[AEP-BUG] Critical:concurrent invocations of ndctl can cause linux panic

Bug #1834119 reported by quanxian
8
This bug affects 1 person
Affects Status Importance Assigned to Milestone
intel
Fix Released
Critical
Unassigned
linux (Ubuntu)
Incomplete
Undecided
Unassigned

Bug Description

Description:

Patch: fix patch in the libnvdimm pending tree.
Proposed fixes here: https://lists.01.org/pipermail/linux-nvdimm/2019-June/021847.html
and pushed out to libnvdimm-pending: https://git.kernel.org/pub/scm/linux/kernel/git/djbw/nvdimm.git/log/?h=libnvdimm-pending

Upstream Bug link: https://github.com/pmem/ndctl/issues/96

The problem is fairly easy to reproduce in as little as 10 minutes.
Do the following in parallel, like in separate terminals. Example...
in term #1, #3, #5, type
while [1]; do ndctl create-namespace -m devdax -s 48G done
in term #2, #4, #6, type
while [1]; do ndctl destroy-namespace all -f done

Even simple invocation will eventually lead to a panic, it can take hours though.
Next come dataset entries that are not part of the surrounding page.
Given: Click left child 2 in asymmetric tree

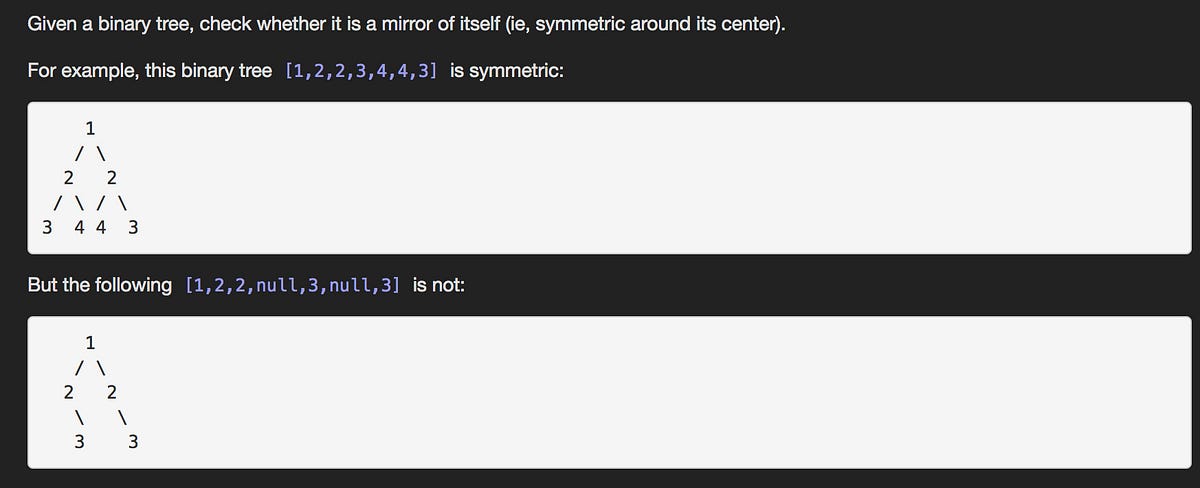Looking at the screenshot, I should [x=68, y=390].
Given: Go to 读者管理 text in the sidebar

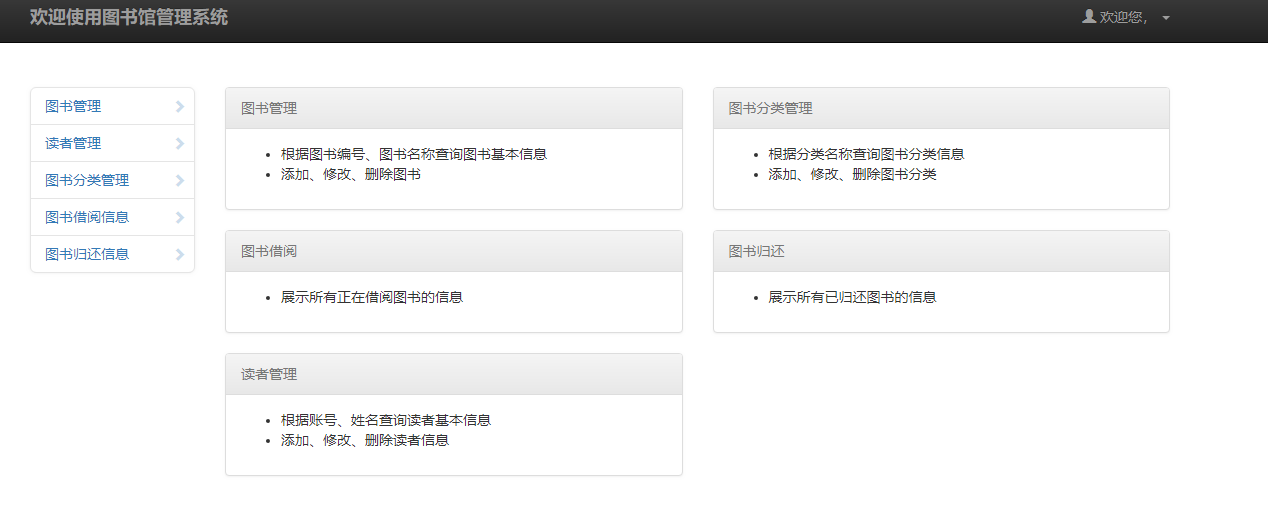Looking at the screenshot, I should 73,144.
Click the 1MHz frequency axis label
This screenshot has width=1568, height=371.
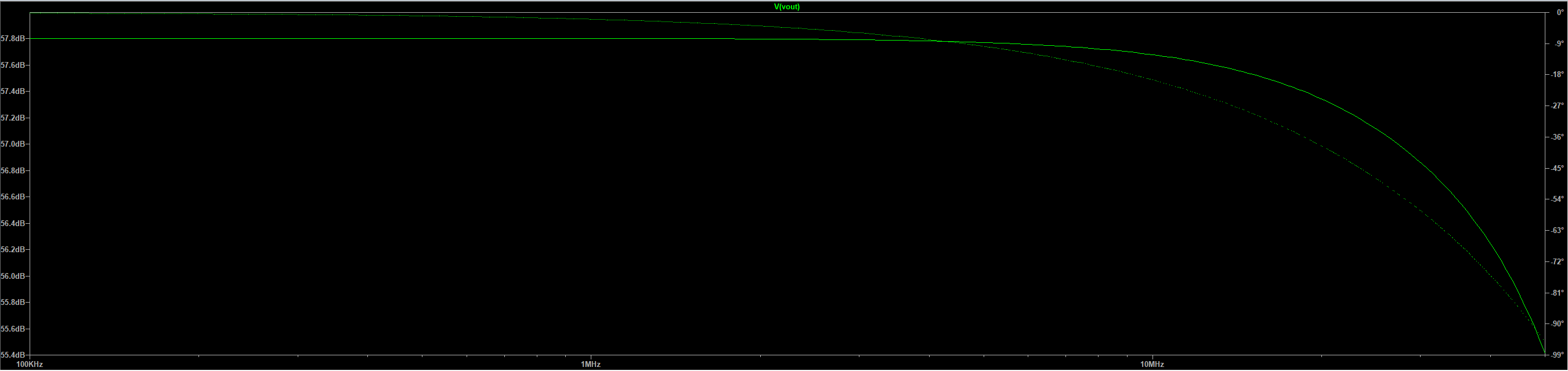tap(590, 364)
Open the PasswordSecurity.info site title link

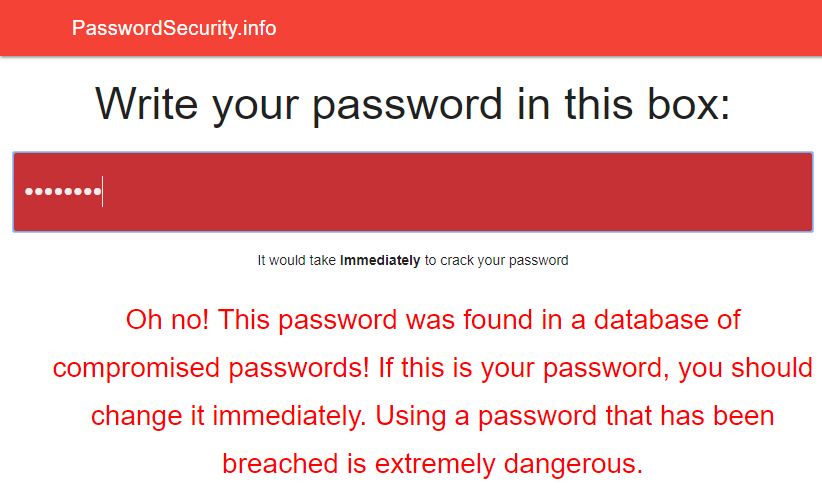tap(174, 28)
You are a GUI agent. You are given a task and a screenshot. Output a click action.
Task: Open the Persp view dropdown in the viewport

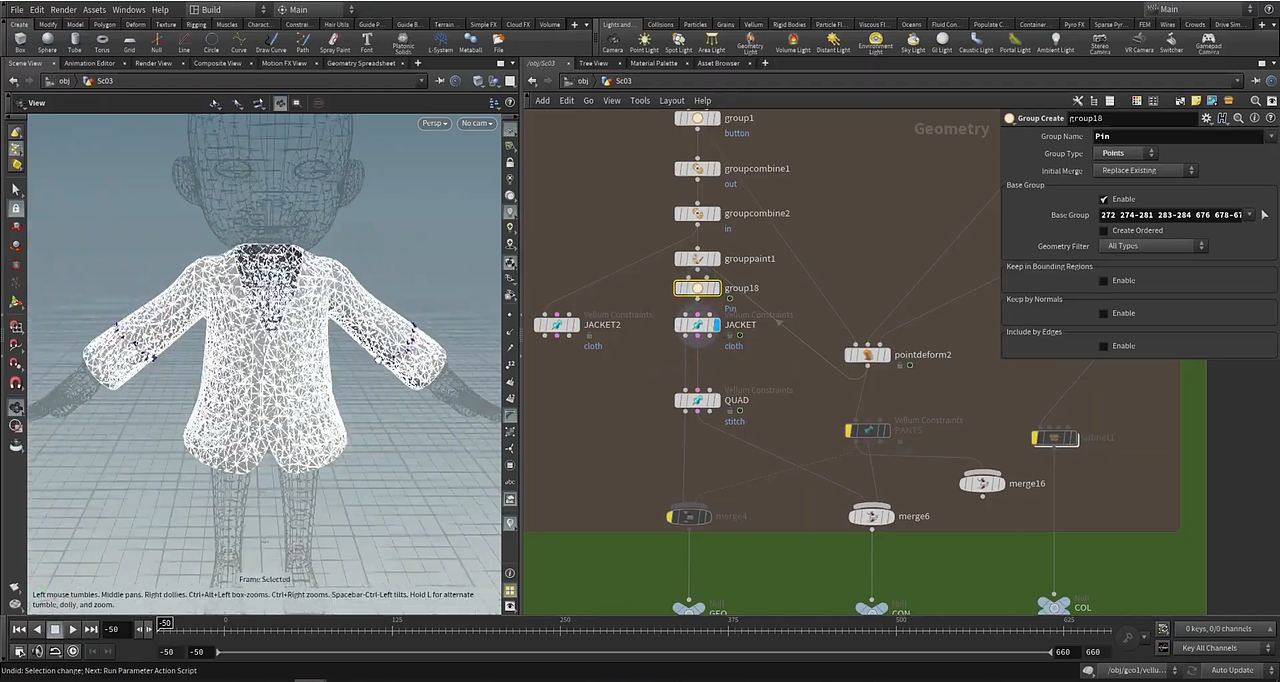point(434,123)
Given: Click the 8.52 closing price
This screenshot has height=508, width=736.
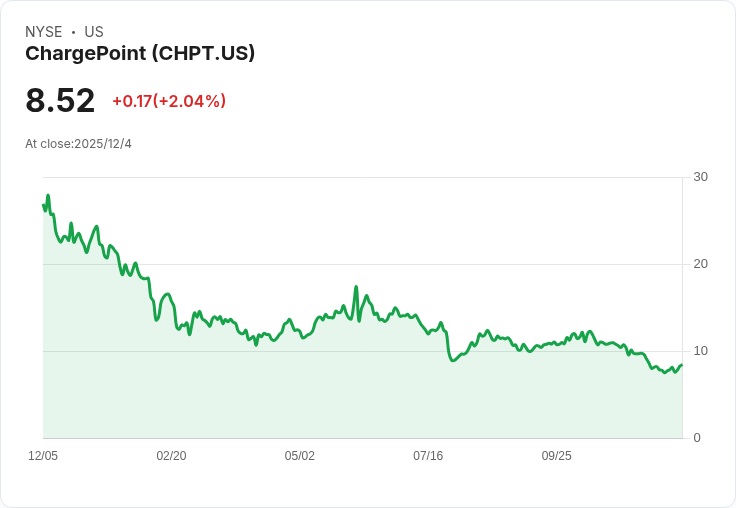Looking at the screenshot, I should pos(60,100).
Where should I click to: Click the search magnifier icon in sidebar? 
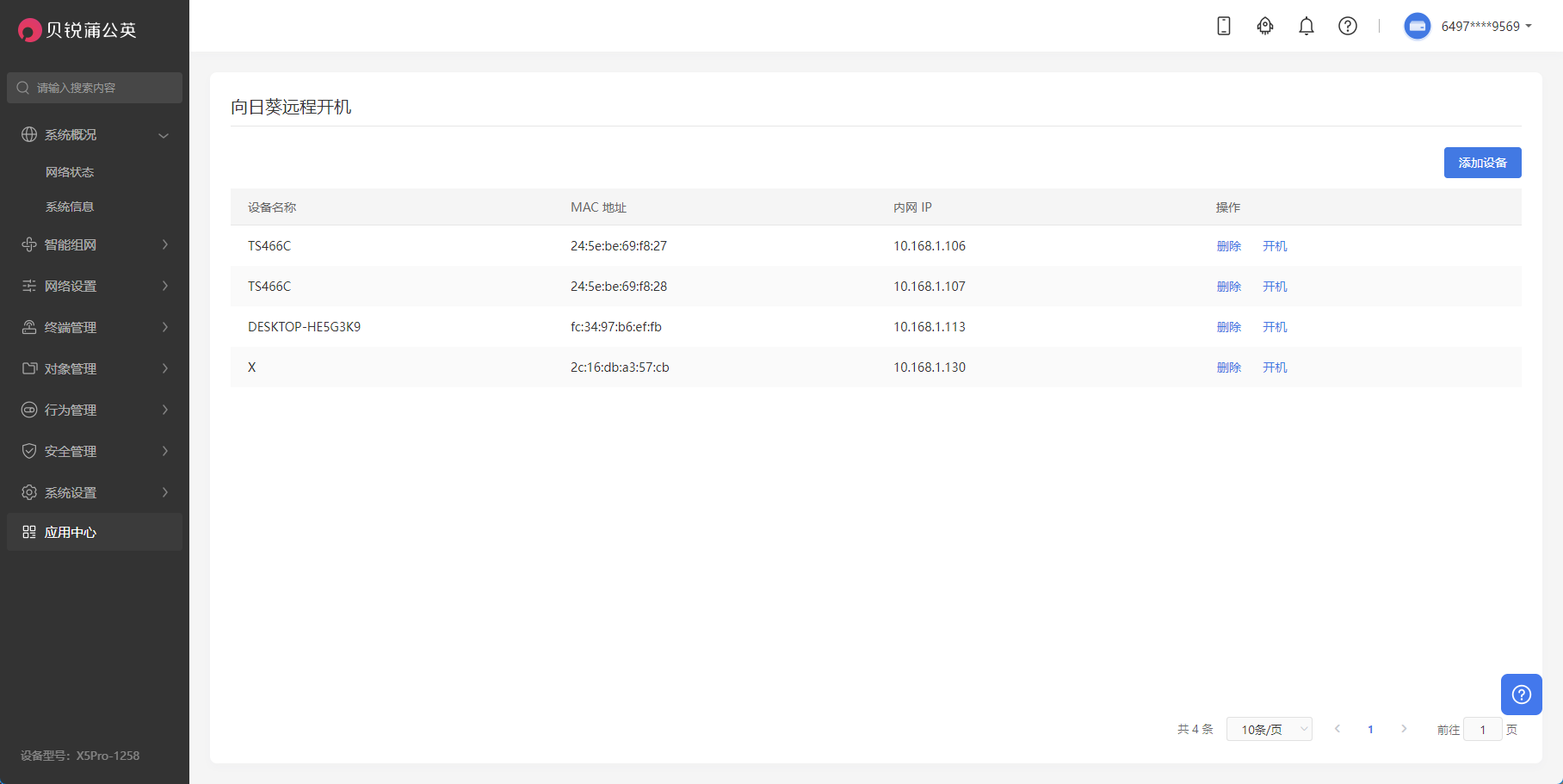23,88
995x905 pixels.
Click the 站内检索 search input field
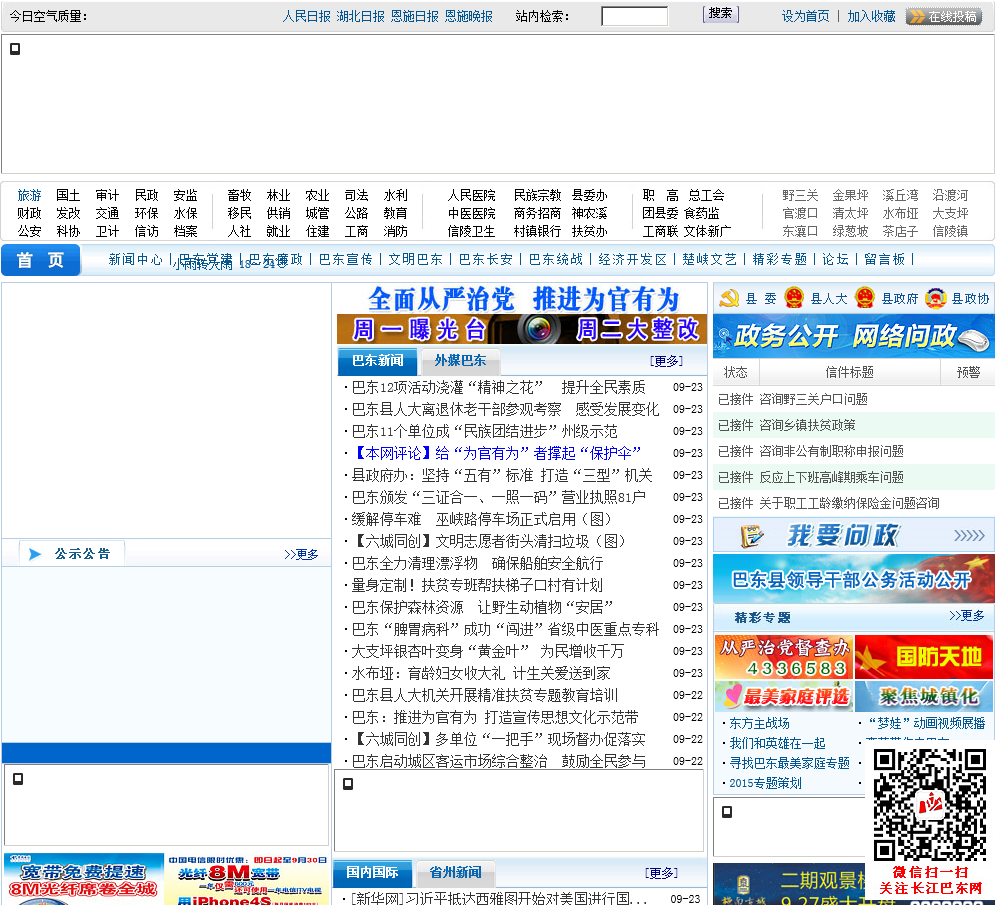point(634,16)
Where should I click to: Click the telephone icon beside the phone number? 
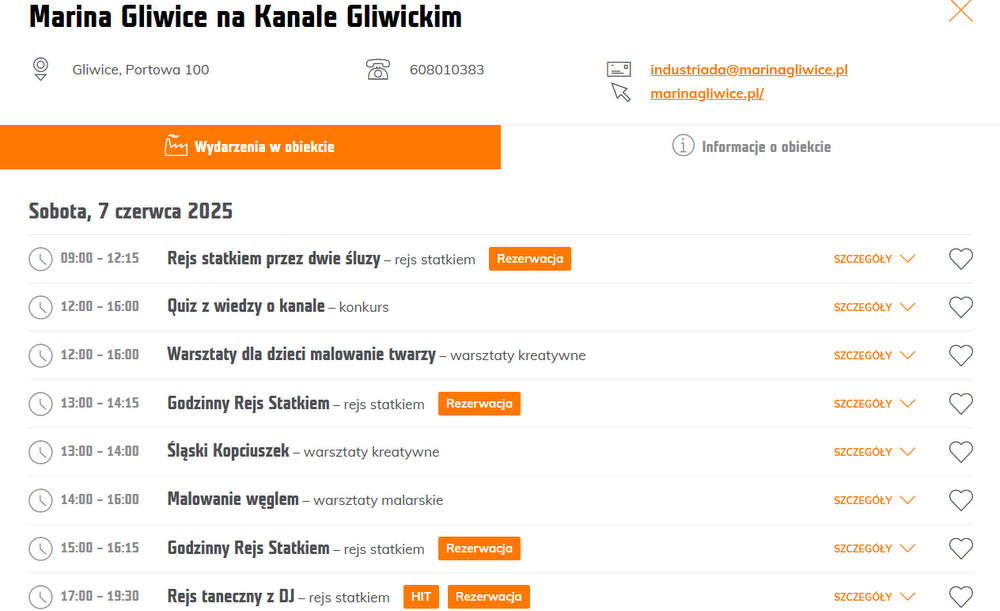pyautogui.click(x=378, y=69)
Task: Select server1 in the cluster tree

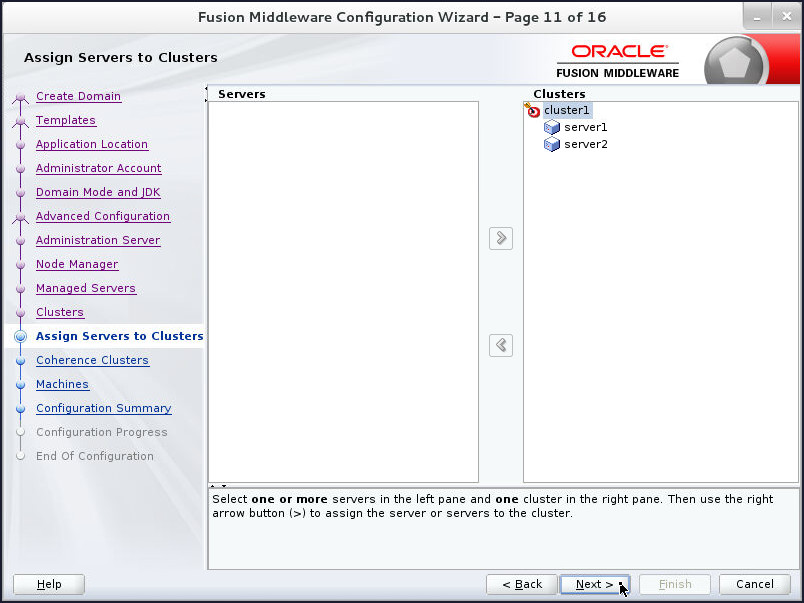Action: tap(585, 127)
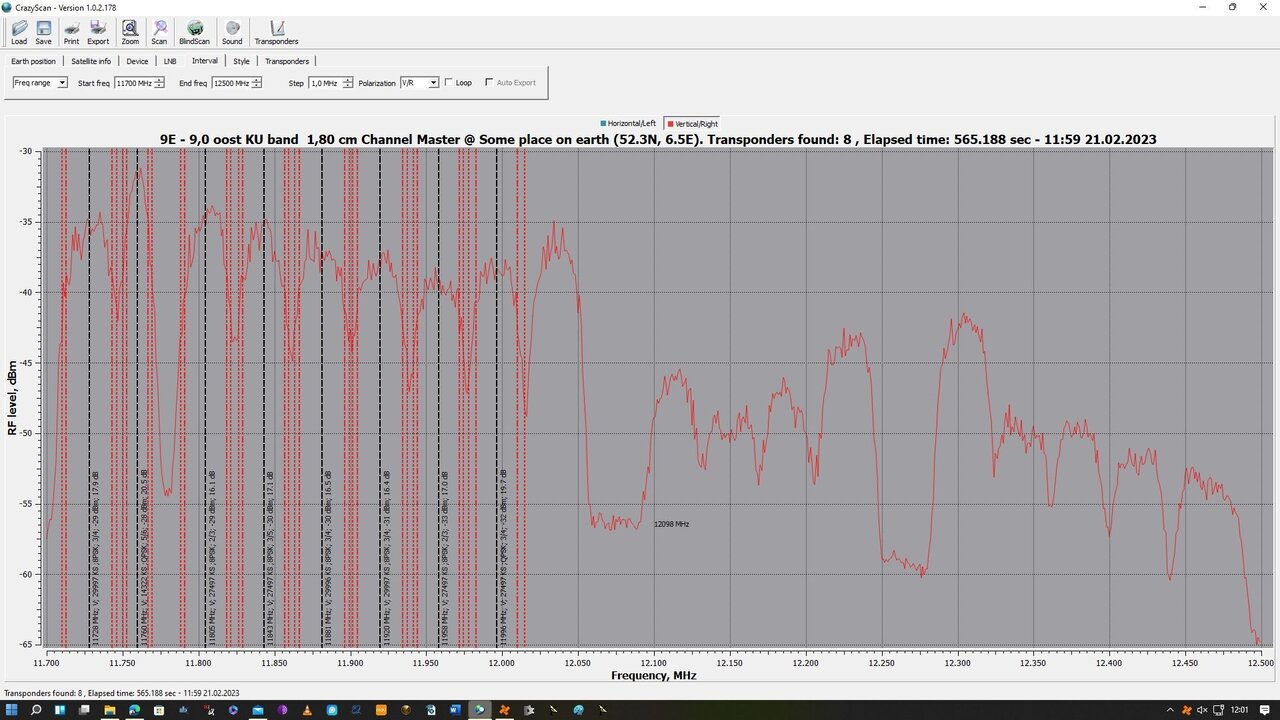Increase Step value with up arrow
Image resolution: width=1280 pixels, height=720 pixels.
pyautogui.click(x=348, y=80)
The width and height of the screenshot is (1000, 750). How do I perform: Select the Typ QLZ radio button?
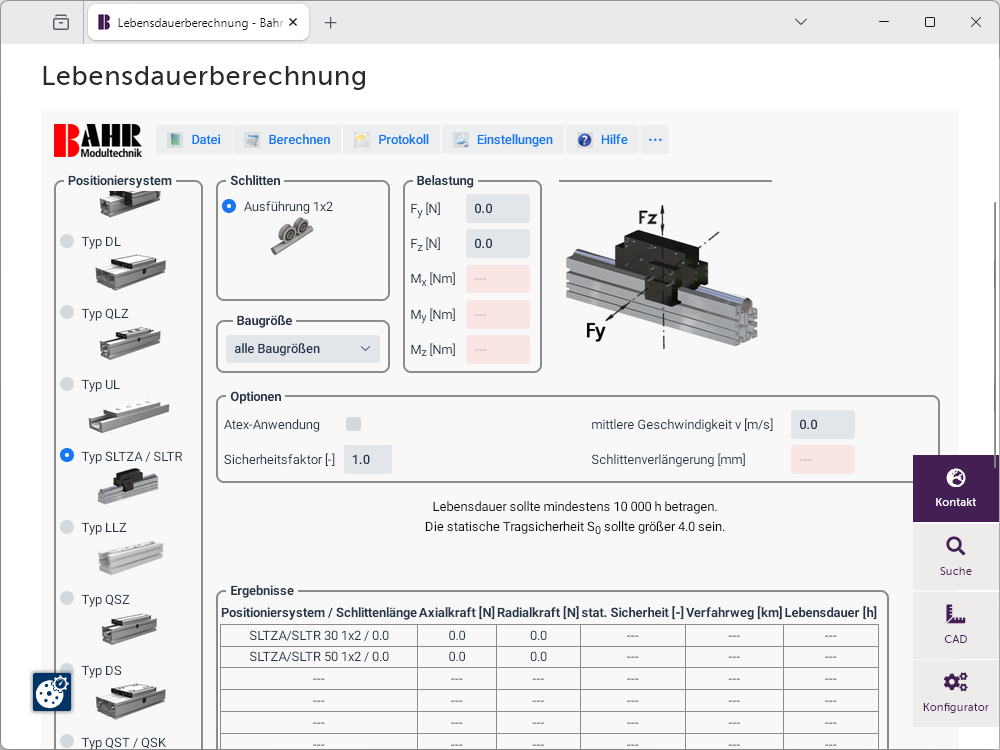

Example...
in term #1 run the script
#/bin/bash
while /bin/true
do
ndctl destroy-namespace -f all
date
for R in ndctl list -R | jq -r ".[] | .dev"
do
for i in {1..10}
do
ndctl create-namespace -r $R -s 8g -m devdax
done
done
done
in term #2 type
while /bin/true; do ndctl list done

Run that same terminal #1 script in 2 separate terminals, thereby creating 2 separate threads that will destroy/create will usually result in a panic within an hour.

Target Kernel: 5.3
Target Release: 19.10

Revision history for this message
quanxian (quanxian-wang) wrote :

Kernel/User Patches

Dan Williams (6):
      drivers/base: Introduce kill_device()
      libnvdimm/bus: Prevent duplicate device_unregister() calls
      libnvdimm/region: Register badblocks before namespaces
      libnvdimm/bus: Stop holding nvdimm_bus_list_mutex over __nd_ioctl()
      libnvdimm/bus: Fix wait_nvdimm_bus_probe_idle() ABBA deadlock
      driver-core, libnvdimm: Let device subsystems add local lockdep coverage

Revision history for this message
Andreas Hasenack (ahasenack) wrote :

Is there a user space patch to be applied to the ndctl source here? I didn't see it, but maybe I missed it. If not, then this bug should be against the kernel ("linux" in launchpad), and not ndctl.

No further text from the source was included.